Linear algebra
Introduction
Linear algebra is a branch of mathematics that studies vectors, vector spaces (also called linear spaces), and linear transformations between vector spaces, such as rotating a shape, scaling it up or down, translating it (i.e., moving it), etc. It includes the study of lines, planes, and subspaces, but is also concerned with properties common to all vector spaces.
Basic Concepts
Vectors
In linear algebra, a vector is an element of a vector space. Vectors can be added together and multiplied (scaled) by numbers, called scalars in this context. Scalars are often taken to be real numbers, but there are also vector spaces with scalar multiplication by complex numbers, rational numbers, or generally any field.
Vector Spaces
A Vector space is a collection of vectors, which may be added together and multiplied by scalars. Every vector space has a zero vector, which when added to any vector yields the original vector. It also has additive inverses, so for every vector there is another vector that will add to it to yield the zero vector.
Linear Transformations
A Linear transformation is a mapping between two vector spaces that preserves the operations of addition and scalar multiplication. Linear transformations can be represented by matrices, and this leads to a much simpler theory, which is often described first.

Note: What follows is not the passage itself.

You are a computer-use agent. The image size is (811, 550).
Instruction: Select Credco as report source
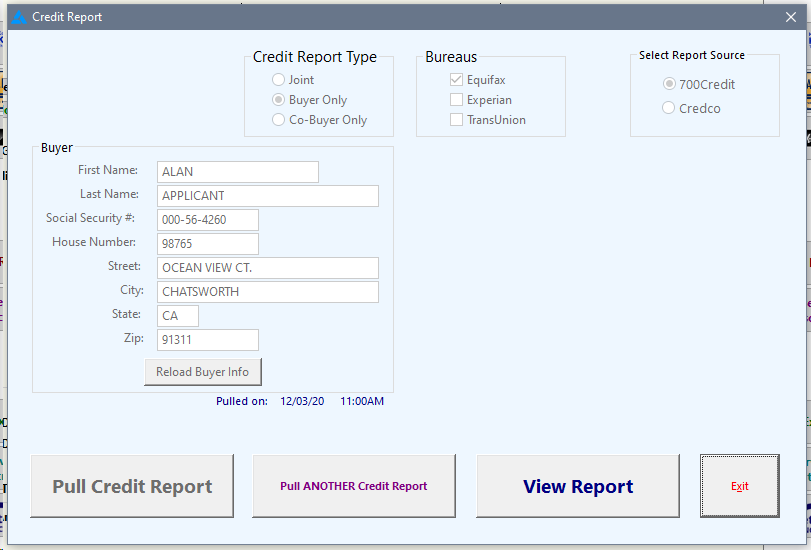coord(669,108)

Matrices and Matrix Theory
In linear algebra, a matrix is a rectangular array of numbers arranged in rows and columns. Matrices can be added and multiplied according to certain rules. They are used to represent linear transformations, which are mappings that preserve the operations of addition and scalar multiplication.
Matrix Operations
Matrix operations include addition, multiplication, and transposition, as well as the computation of the inverse and determinant of a matrix.

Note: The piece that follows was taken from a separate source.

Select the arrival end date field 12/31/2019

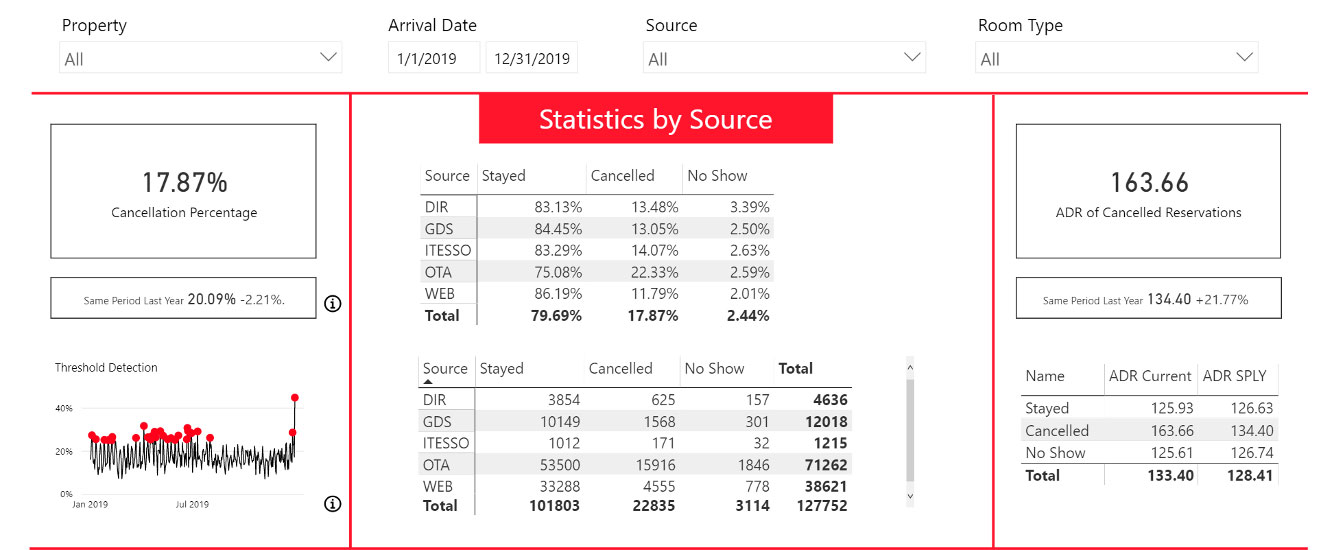tap(531, 58)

Systems of Linear Equations
A system of linear equations is a collection of equations, each of which is linear in the same set of variables. The Gaussian elimination method can be used to solve systems of linear equations. It involves a sequence of operations applied to the corresponding matrix of coefficients.
Eigenvalues and Eigenvectors
In linear algebra, an eigenvector of a linear transformation is a non-zero vector that changes by a scalar factor when that linear transformation is applied to it. The corresponding scalar is called an eigenvalue.
Applications of Linear Algebra
Linear algebra is used in almost all areas of mathematics, as well as in many areas of science and engineering. It is essential in the fields of computer graphics, statistics, quantum mechanics, electrical engineering, and many others.